### TASK:
A faithful copy of the entire listing is what is needed.

### DATASET CONTENT:
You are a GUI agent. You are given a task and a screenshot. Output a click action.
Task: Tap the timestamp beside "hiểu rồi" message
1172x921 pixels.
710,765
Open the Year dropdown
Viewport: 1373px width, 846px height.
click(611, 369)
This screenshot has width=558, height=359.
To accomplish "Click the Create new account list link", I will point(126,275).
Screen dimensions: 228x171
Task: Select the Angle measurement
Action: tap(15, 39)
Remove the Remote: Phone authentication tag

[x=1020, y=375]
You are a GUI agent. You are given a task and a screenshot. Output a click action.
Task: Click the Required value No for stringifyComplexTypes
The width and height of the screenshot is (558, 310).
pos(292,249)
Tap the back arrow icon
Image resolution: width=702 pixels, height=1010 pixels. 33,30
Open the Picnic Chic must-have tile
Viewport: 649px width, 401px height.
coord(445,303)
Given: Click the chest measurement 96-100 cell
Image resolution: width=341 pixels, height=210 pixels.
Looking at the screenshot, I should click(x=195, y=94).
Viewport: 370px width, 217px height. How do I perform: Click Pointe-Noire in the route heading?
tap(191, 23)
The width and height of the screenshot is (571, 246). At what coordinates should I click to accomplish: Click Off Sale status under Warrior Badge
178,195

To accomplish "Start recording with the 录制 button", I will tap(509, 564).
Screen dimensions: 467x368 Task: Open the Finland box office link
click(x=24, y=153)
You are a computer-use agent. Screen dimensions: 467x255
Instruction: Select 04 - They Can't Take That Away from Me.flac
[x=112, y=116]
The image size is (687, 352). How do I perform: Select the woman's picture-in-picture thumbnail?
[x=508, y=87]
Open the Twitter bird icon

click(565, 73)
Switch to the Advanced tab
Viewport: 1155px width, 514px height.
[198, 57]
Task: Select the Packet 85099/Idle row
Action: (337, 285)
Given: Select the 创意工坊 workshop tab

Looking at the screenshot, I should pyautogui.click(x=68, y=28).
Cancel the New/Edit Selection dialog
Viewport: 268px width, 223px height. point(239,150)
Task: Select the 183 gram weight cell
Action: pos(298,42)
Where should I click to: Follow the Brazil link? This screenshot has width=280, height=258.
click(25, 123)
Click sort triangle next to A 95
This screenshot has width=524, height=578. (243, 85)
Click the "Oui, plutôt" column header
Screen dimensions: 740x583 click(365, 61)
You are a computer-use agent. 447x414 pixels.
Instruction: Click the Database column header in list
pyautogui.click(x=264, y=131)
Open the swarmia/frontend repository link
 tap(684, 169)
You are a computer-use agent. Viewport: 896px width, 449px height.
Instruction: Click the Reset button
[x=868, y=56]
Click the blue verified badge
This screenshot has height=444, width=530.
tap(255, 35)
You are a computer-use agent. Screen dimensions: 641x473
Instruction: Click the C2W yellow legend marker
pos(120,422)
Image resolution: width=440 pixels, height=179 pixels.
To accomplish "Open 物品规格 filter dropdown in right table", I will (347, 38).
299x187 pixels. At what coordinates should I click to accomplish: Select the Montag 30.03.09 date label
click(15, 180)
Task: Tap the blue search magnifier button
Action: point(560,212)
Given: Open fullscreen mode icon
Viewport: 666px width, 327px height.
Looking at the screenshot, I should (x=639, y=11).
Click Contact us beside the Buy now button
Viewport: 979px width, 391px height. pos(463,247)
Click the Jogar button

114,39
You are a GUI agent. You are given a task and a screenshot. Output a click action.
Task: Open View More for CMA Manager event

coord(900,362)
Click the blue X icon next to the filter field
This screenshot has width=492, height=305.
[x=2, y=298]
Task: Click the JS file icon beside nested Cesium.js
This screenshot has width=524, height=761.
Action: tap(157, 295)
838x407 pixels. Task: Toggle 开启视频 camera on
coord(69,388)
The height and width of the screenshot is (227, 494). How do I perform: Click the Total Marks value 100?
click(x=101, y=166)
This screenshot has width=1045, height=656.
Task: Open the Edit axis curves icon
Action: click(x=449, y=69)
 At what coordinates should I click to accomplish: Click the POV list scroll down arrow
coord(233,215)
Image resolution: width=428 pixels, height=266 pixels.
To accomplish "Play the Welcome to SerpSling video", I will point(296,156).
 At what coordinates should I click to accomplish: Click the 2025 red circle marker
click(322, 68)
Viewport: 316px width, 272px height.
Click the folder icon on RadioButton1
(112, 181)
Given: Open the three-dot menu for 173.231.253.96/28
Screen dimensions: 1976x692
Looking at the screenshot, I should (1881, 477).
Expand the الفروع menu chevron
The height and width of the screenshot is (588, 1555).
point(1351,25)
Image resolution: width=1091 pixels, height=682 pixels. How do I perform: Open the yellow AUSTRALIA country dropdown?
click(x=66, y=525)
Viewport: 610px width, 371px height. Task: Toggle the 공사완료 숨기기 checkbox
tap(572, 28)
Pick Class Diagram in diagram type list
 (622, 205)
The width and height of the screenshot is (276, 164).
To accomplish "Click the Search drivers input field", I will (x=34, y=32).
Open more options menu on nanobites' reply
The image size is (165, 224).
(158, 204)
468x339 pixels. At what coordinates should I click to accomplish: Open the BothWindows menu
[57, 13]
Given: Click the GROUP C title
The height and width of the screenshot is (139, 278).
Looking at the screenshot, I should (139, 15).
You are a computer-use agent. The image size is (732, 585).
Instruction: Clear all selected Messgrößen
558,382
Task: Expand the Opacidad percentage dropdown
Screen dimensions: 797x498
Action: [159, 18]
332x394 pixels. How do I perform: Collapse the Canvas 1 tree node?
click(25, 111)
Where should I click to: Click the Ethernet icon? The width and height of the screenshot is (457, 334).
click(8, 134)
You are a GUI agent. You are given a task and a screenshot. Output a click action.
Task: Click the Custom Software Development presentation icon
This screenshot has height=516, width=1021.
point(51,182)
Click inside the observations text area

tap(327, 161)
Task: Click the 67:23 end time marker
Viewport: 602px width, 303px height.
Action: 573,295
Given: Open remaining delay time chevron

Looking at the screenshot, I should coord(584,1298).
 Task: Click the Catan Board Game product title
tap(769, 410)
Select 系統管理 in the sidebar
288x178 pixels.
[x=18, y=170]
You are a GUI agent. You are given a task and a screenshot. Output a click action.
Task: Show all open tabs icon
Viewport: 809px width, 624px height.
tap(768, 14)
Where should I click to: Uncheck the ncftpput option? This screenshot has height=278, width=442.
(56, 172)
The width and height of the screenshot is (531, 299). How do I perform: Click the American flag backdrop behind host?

### RESULT OF THE EXERCISE:
You are a GUI agent. You are given a task and a screenshot. Output a click action.
Task: Tap the timestamp beside "hiểu rồi" message
1172x921 pixels.
710,765
Open the Year dropdown
Viewport: 1373px width, 846px height.
click(611, 369)
This screenshot has width=558, height=359.
To accomplish "Click the Create new account list link", I will point(126,275).
Screen dimensions: 228x171
Task: Select the Angle measurement
Action: tap(15, 39)
Remove the Remote: Phone authentication tag

[x=1020, y=375]
You are a GUI agent. You are given a task and a screenshot. Output a click action.
Task: Click the Required value No for stringifyComplexTypes
The width and height of the screenshot is (558, 310).
pos(292,249)
Tap the back arrow icon
Image resolution: width=702 pixels, height=1010 pixels. 33,30
Open the Picnic Chic must-have tile
Viewport: 649px width, 401px height.
coord(445,303)
Given: Click the chest measurement 96-100 cell
Image resolution: width=341 pixels, height=210 pixels.
Looking at the screenshot, I should click(x=195, y=94).
Viewport: 370px width, 217px height. How do I perform: Click Pointe-Noire in the route heading?
tap(191, 23)
The width and height of the screenshot is (571, 246). At what coordinates should I click to accomplish: Click Off Sale status under Warrior Badge
178,195

To accomplish "Start recording with the 录制 button", I will tap(509, 564).
Screen dimensions: 467x368 Task: Open the Finland box office link
click(x=24, y=153)
You are a computer-use agent. Screen dimensions: 467x255
Instruction: Select 04 - They Can't Take That Away from Me.flac
[x=112, y=116]
The image size is (687, 352). How do I perform: Select the woman's picture-in-picture thumbnail?
[x=508, y=87]
Open the Twitter bird icon

click(565, 73)
Switch to the Advanced tab
Viewport: 1155px width, 514px height.
[198, 57]
Task: Select the Packet 85099/Idle row
Action: (337, 285)
Given: Select the 创意工坊 workshop tab

Looking at the screenshot, I should pyautogui.click(x=68, y=28).
Cancel the New/Edit Selection dialog
Viewport: 268px width, 223px height. point(239,150)
Task: Select the 183 gram weight cell
Action: pos(298,42)
Where should I click to: Follow the Brazil link? This screenshot has width=280, height=258.
click(25, 123)
Click sort triangle next to A 95
This screenshot has width=524, height=578. (243, 85)
Click the "Oui, plutôt" column header
Screen dimensions: 740x583 click(365, 61)
You are a computer-use agent. 447x414 pixels.
Instruction: Click the Database column header in list
pyautogui.click(x=264, y=131)
Open the swarmia/frontend repository link
 tap(684, 169)
You are a computer-use agent. Viewport: 896px width, 449px height.
Instruction: Click the Reset button
[x=868, y=56]
Click the blue verified badge
This screenshot has height=444, width=530.
tap(255, 35)
You are a computer-use agent. Screen dimensions: 641x473
Instruction: Click the C2W yellow legend marker
pos(120,422)
Image resolution: width=440 pixels, height=179 pixels.
To accomplish "Open 物品规格 filter dropdown in right table", I will (347, 38).
299x187 pixels. At what coordinates should I click to accomplish: Select the Montag 30.03.09 date label
click(15, 180)
Task: Tap the blue search magnifier button
Action: point(560,212)
Given: Open fullscreen mode icon
Viewport: 666px width, 327px height.
Looking at the screenshot, I should (x=639, y=11).
Click Contact us beside the Buy now button
Viewport: 979px width, 391px height. pos(463,247)
Click the Jogar button

114,39
You are a GUI agent. You are given a task and a screenshot. Output a click action.
Task: Open View More for CMA Manager event

coord(900,362)
Click the blue X icon next to the filter field
This screenshot has width=492, height=305.
[x=2, y=298]
Task: Click the JS file icon beside nested Cesium.js
This screenshot has width=524, height=761.
Action: tap(157, 295)
838x407 pixels. Task: Toggle 开启视频 camera on
coord(69,388)
The height and width of the screenshot is (227, 494). How do I perform: Click the Total Marks value 100?
click(x=101, y=166)
This screenshot has width=1045, height=656.
Task: Open the Edit axis curves icon
Action: click(x=449, y=69)
 At what coordinates should I click to accomplish: Click the POV list scroll down arrow
coord(233,215)
Image resolution: width=428 pixels, height=266 pixels.
To accomplish "Play the Welcome to SerpSling video", I will point(296,156).
 At what coordinates should I click to accomplish: Click the 2025 red circle marker
click(322, 68)
Viewport: 316px width, 272px height.
Click the folder icon on RadioButton1
(112, 181)
Given: Open the three-dot menu for 173.231.253.96/28
Screen dimensions: 1976x692
Looking at the screenshot, I should (1881, 477).
Expand the الفروع menu chevron
The height and width of the screenshot is (588, 1555).
point(1351,25)
Image resolution: width=1091 pixels, height=682 pixels. How do I perform: Open the yellow AUSTRALIA country dropdown?
click(x=66, y=525)
Viewport: 610px width, 371px height. Task: Toggle the 공사완료 숨기기 checkbox
tap(572, 28)
Pick Class Diagram in diagram type list
 (622, 205)
The width and height of the screenshot is (276, 164).
To accomplish "Click the Search drivers input field", I will (x=34, y=32).
Open more options menu on nanobites' reply
The image size is (165, 224).
(158, 204)
468x339 pixels. At what coordinates should I click to accomplish: Open the BothWindows menu
[57, 13]
Given: Click the GROUP C title
The height and width of the screenshot is (139, 278).
Looking at the screenshot, I should (139, 15).
You are a computer-use agent. The image size is (732, 585).
Instruction: Clear all selected Messgrößen
558,382
Task: Expand the Opacidad percentage dropdown
Screen dimensions: 797x498
Action: [159, 18]
332x394 pixels. How do I perform: Collapse the Canvas 1 tree node?
click(25, 111)
Where should I click to: Click the Ethernet icon? The width and height of the screenshot is (457, 334).
click(8, 134)
You are a GUI agent. You are given a task and a screenshot. Output a click action.
Task: Click the Custom Software Development presentation icon
This screenshot has height=516, width=1021.
point(51,182)
Click inside the observations text area

tap(327, 161)
Task: Click the 67:23 end time marker
Viewport: 602px width, 303px height.
Action: 573,295
Given: Open remaining delay time chevron

Looking at the screenshot, I should coord(584,1298).
 Task: Click the Catan Board Game product title
tap(769, 410)
Select 系統管理 in the sidebar
288x178 pixels.
[x=18, y=170]
You are a GUI agent. You are given a task and a screenshot. Output a click action.
Task: Show all open tabs icon
Viewport: 809px width, 624px height.
tap(768, 14)
Where should I click to: Uncheck the ncftpput option? This screenshot has height=278, width=442.
(56, 172)
The width and height of the screenshot is (531, 299). How do I perform: Click the American flag backdrop behind host?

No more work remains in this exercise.